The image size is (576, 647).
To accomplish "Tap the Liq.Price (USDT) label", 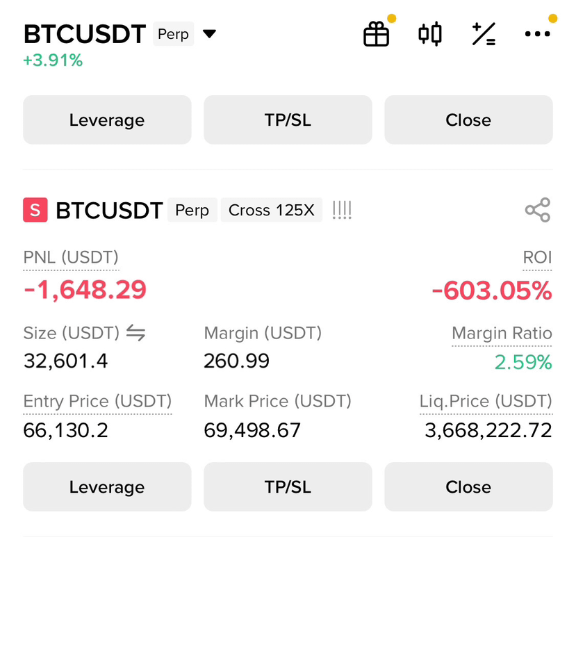I will tap(486, 401).
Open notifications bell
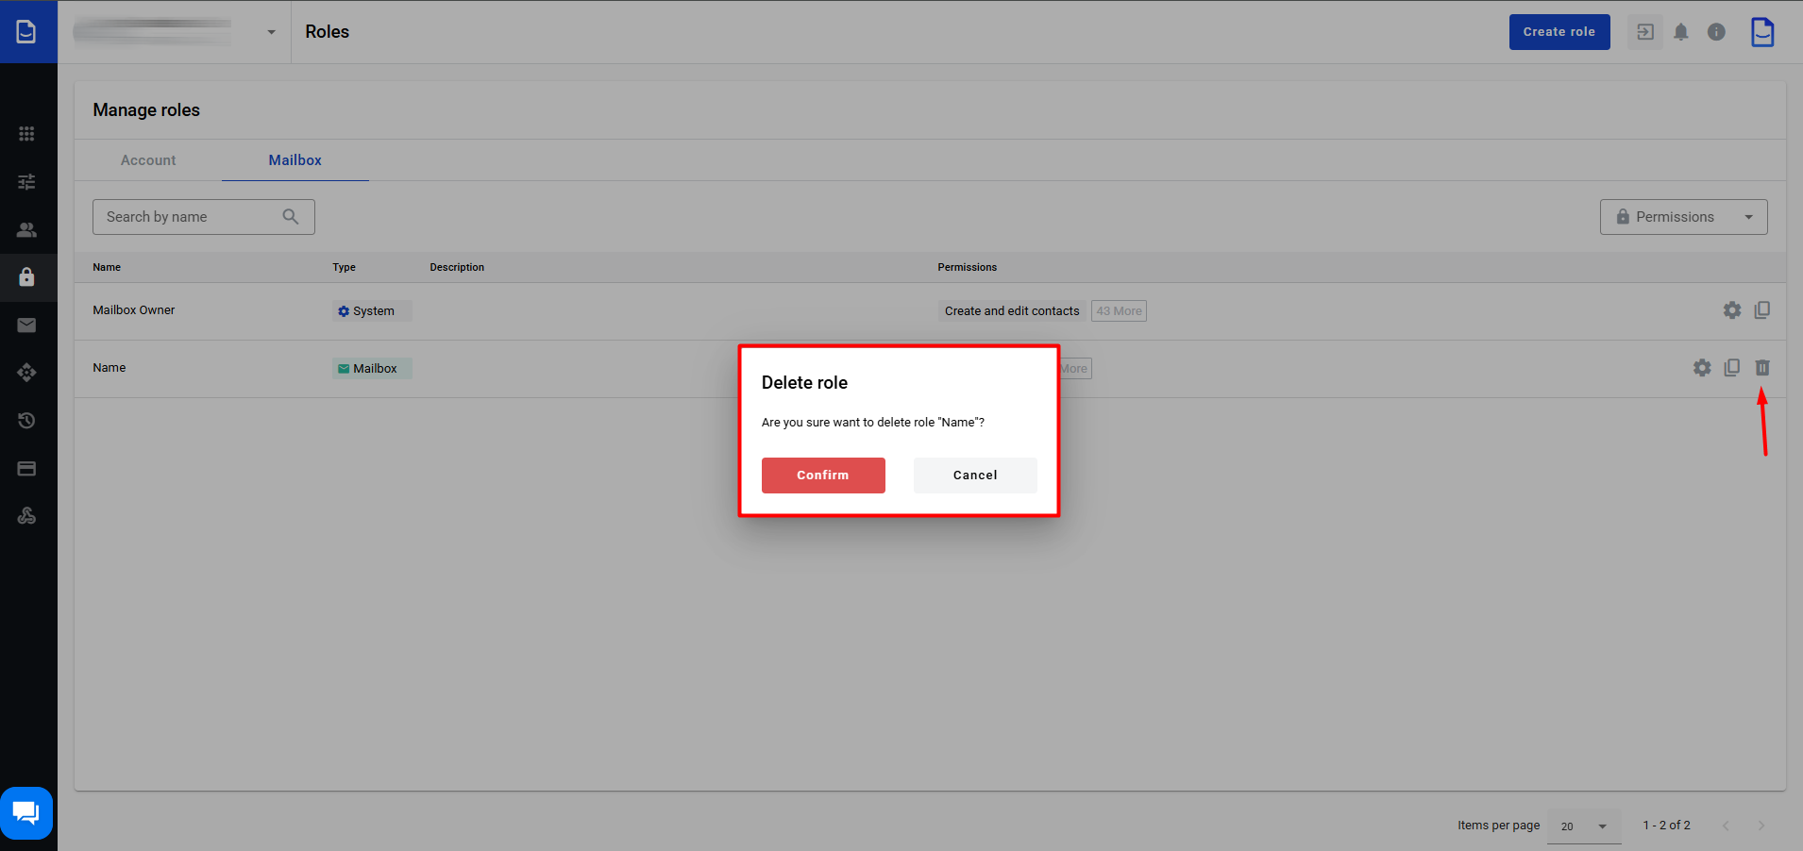This screenshot has height=851, width=1803. [1680, 32]
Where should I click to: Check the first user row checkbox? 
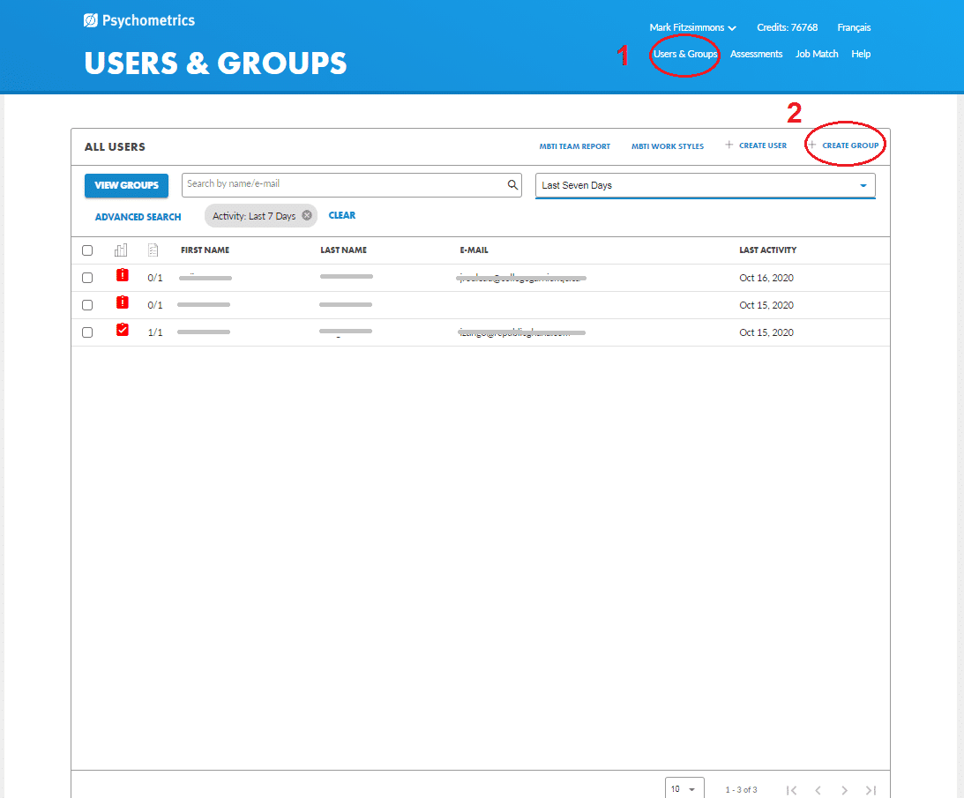point(87,278)
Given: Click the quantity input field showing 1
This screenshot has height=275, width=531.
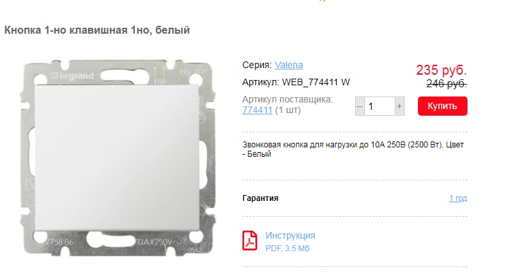Looking at the screenshot, I should pos(380,106).
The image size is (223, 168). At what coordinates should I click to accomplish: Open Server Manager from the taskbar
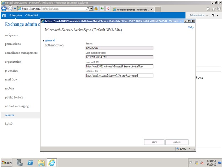click(20, 163)
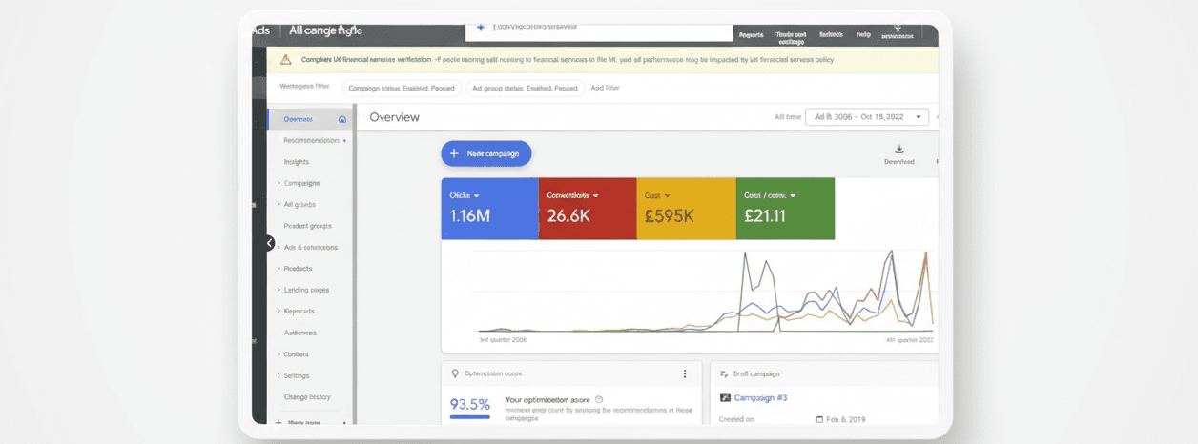Image resolution: width=1198 pixels, height=444 pixels.
Task: Expand Keywords in the left sidebar
Action: click(299, 312)
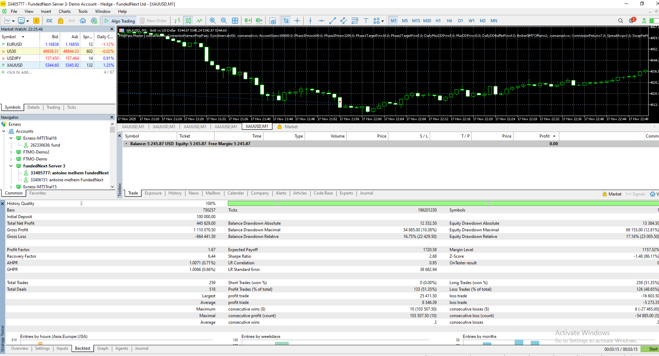
Task: Click the search magnifier in toolbar
Action: pos(620,21)
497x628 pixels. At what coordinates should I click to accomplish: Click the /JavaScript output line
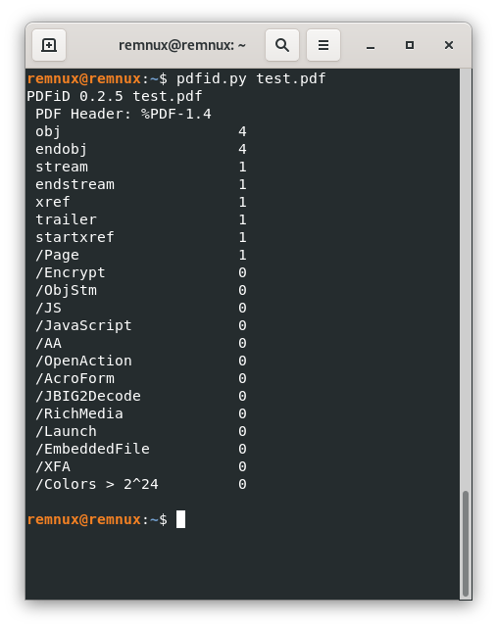(x=141, y=325)
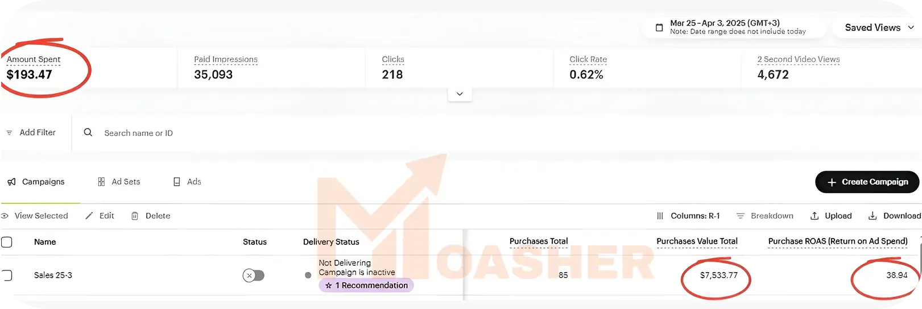Select the Ads page icon
This screenshot has width=922, height=309.
(x=177, y=182)
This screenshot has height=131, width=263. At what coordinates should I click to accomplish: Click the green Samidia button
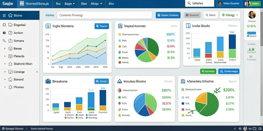click(208, 71)
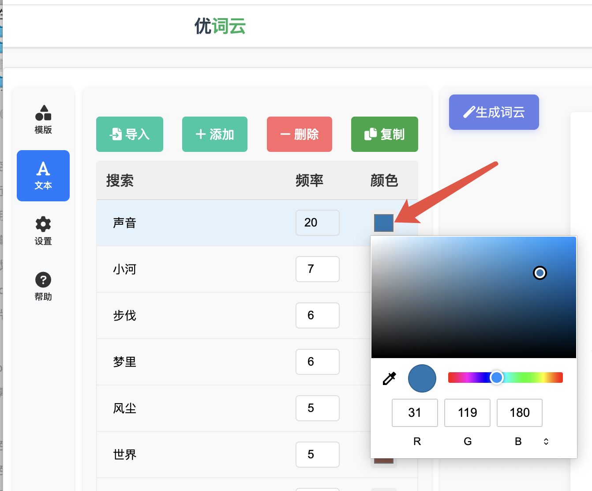Open the color swatch for 声音
The height and width of the screenshot is (491, 592).
[384, 223]
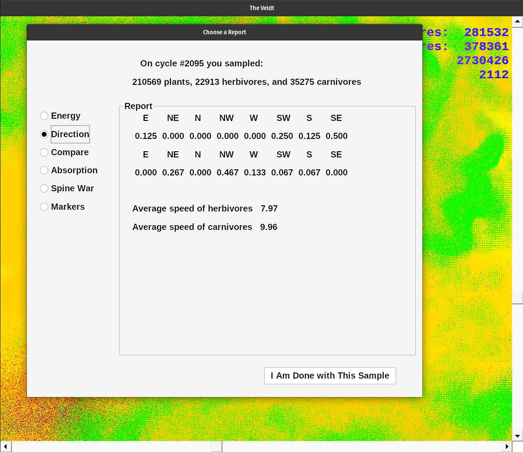Select the Direction radio button

click(44, 134)
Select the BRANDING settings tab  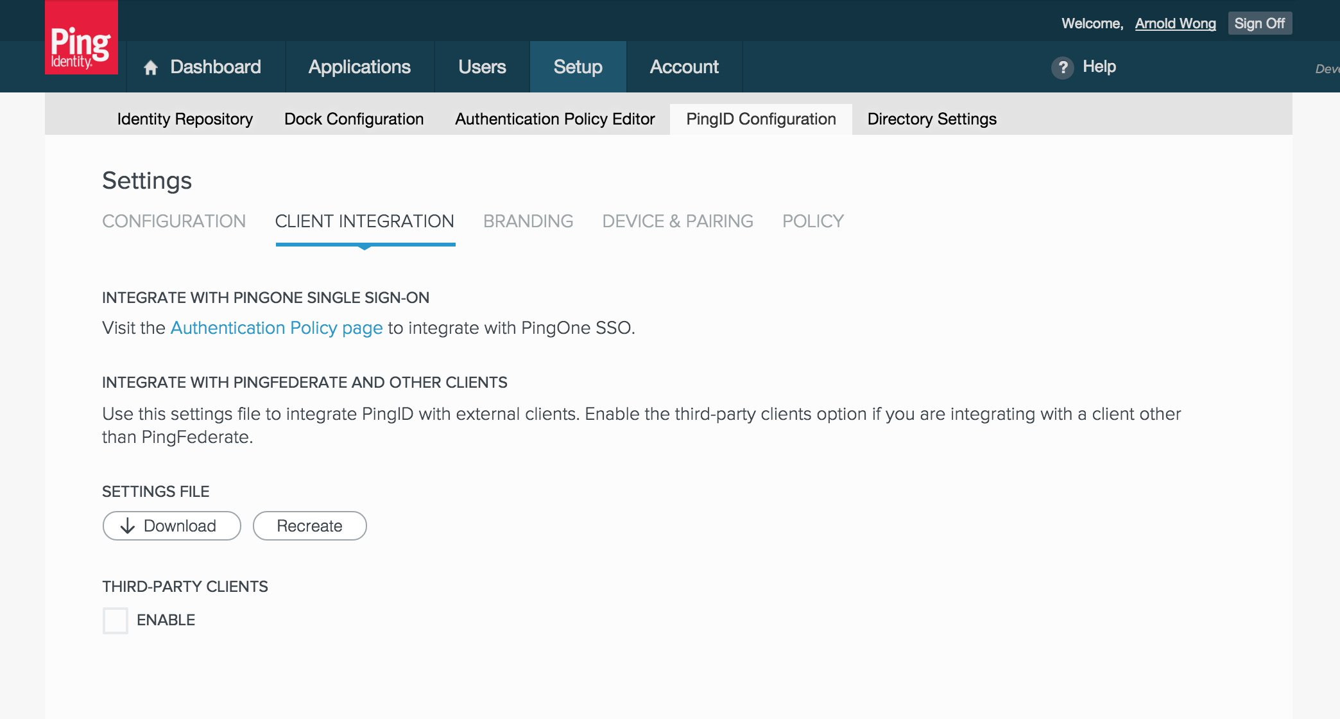pos(528,221)
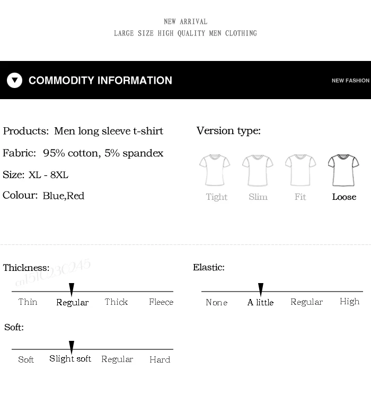Click the Tight fit t-shirt icon

click(x=215, y=170)
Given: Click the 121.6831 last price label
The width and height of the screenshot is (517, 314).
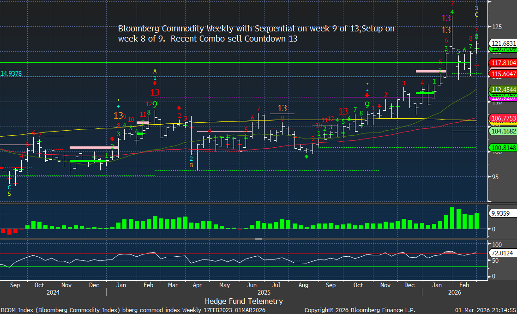Looking at the screenshot, I should tap(503, 43).
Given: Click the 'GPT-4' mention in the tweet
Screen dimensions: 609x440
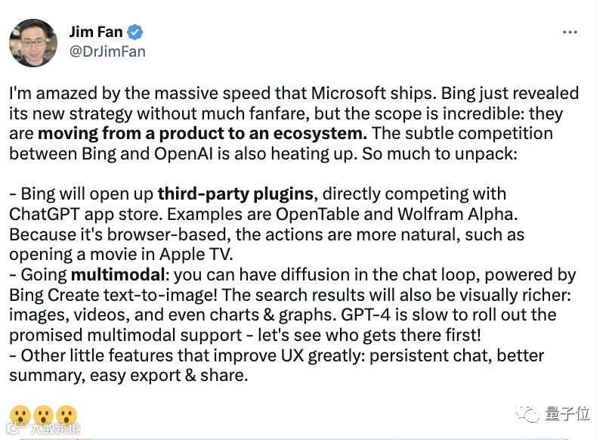Looking at the screenshot, I should (x=366, y=315).
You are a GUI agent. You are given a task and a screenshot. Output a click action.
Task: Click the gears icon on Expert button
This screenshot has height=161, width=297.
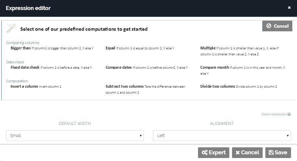pyautogui.click(x=204, y=153)
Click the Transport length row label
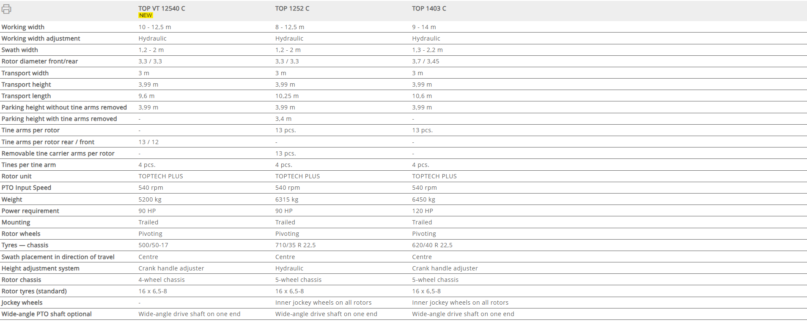 pos(26,96)
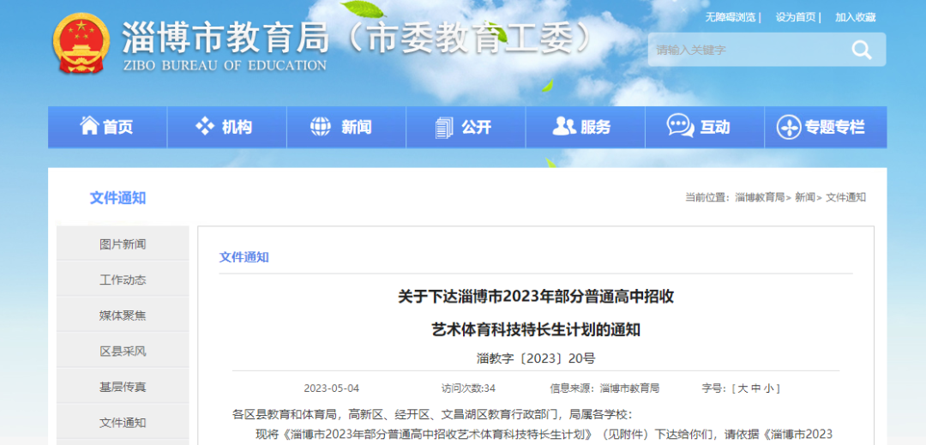Choose 加入收藏 in top bar

click(x=855, y=17)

------

= Instructions to follow =
Please count how many lines of the material above contain the string "size". Give only the number.

= Problem solution =
2